Native Hawaiians lived along this windward North Shore for centuries before the sugar came. Then in 1880 Samuel Alexander and Henry Baldwin opened the Pāʻia plantation and built the island's first great mill just outside town, channeling water down long flumes to carry the cut cane to the harvest. Immigrant workers arrived from Japan, China, Portugal and the Philippines to cut and haul it, housed in plantation camps that grew into a town. By the 1890s Pāʻia's was among the largest sugar operations in the world, and by the turn of the century the town was Maui's most important North Shore community — more than a fifth of the island's people, plus stores, schools, theaters, hotels and a hospital. The plantation built the town, and the town built a culture.

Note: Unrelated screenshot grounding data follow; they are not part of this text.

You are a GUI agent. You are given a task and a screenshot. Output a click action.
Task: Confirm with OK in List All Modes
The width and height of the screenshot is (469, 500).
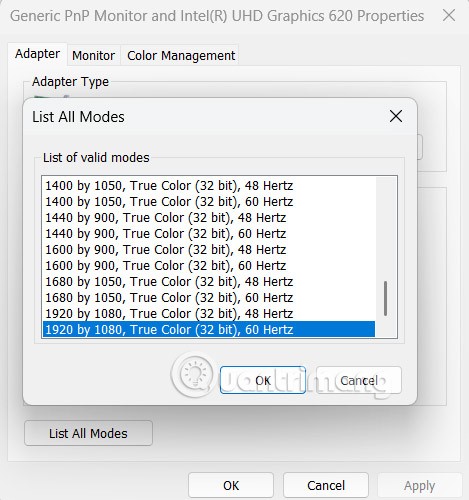pyautogui.click(x=263, y=380)
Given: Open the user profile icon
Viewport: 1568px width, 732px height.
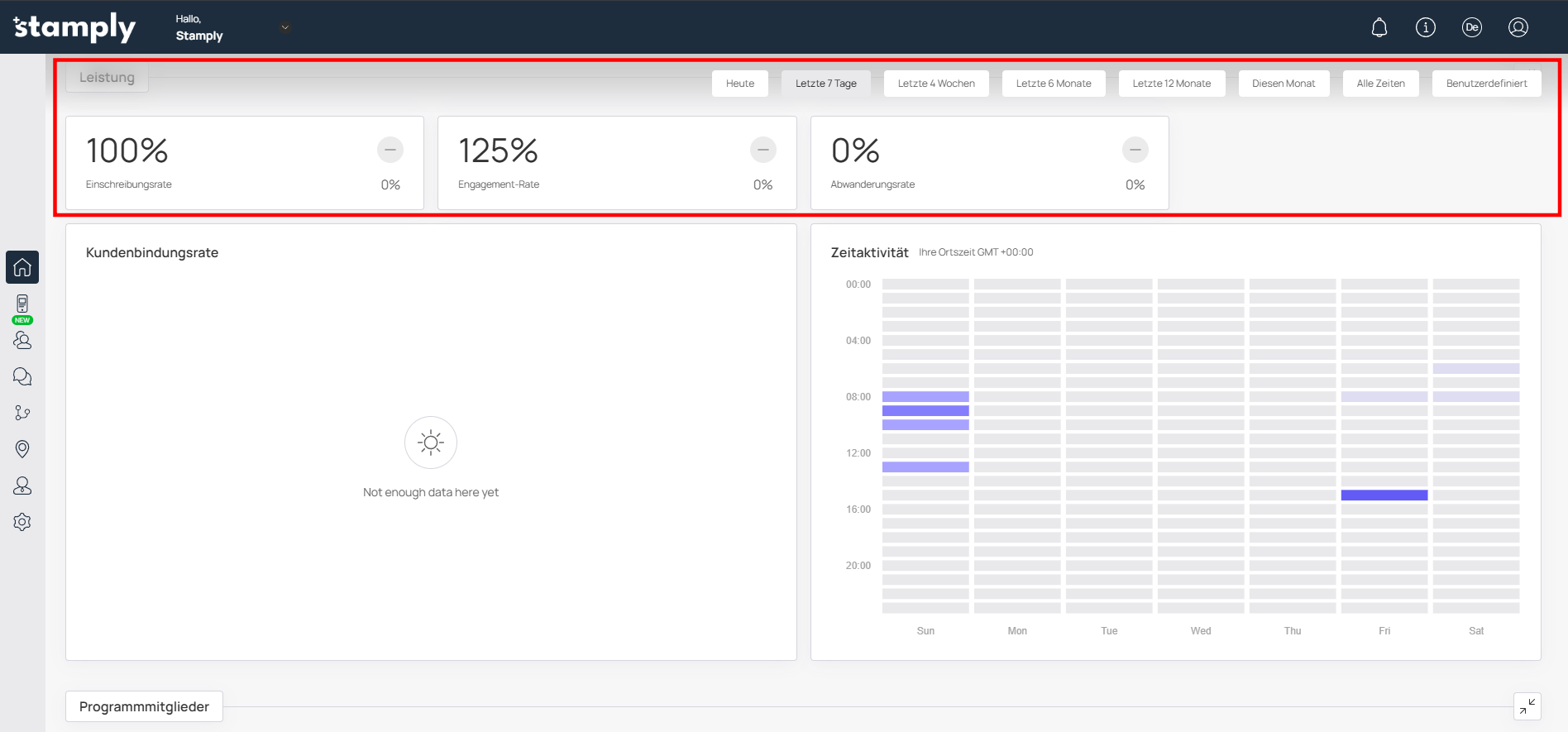Looking at the screenshot, I should click(x=1518, y=27).
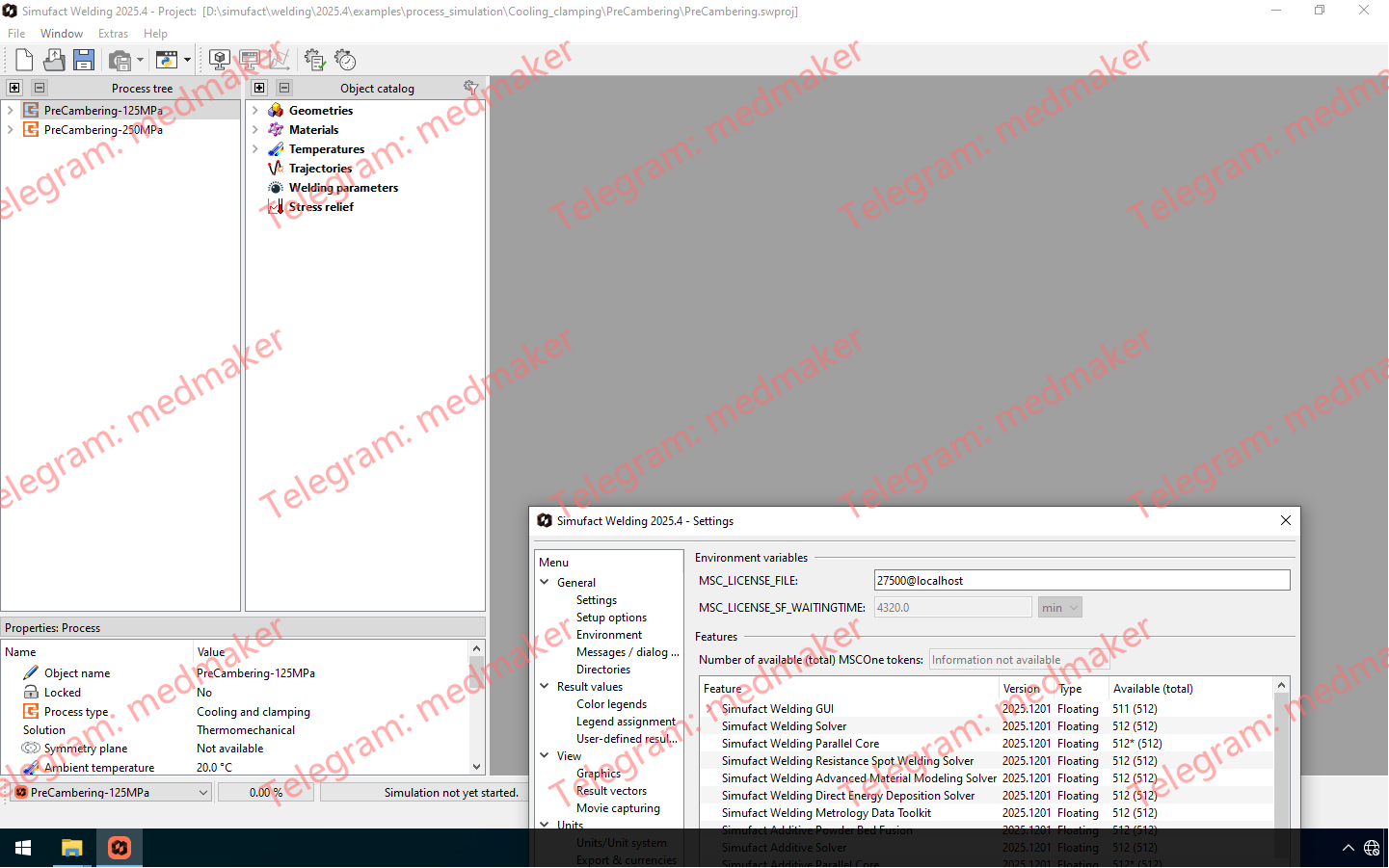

It found that life in the counterculture. Through the 1960s and 1970s a wave of artists, surfers and free spirits drifted in and claimed the sleepy sugar town as their unofficial capital. The pastel storefronts filled with galleries, boutiques and a now-legendary natural-foods market on Baldwin Avenue; on the one main street, old-school hippies, professional surfers and new-age wanderers brushed shoulders. The vibe turned barefoot and bohemian, a slice of the Summer of Love frozen on a Hawaiian shore. Pāʻia became "the hippest little town on Maui," and the easygoing, salt-tousled feel from those years never left.
Why People Visit Pāʻia
Pāʻia offers a whole mood in one small town: bohemian, barefoot charm, world-class wind and surf, and the romance of the open road to Hāna. It is the coolest little town on Maui — and for the artists, surfers and free spirits who live here, simply home, the place where old Maui still feels like itself.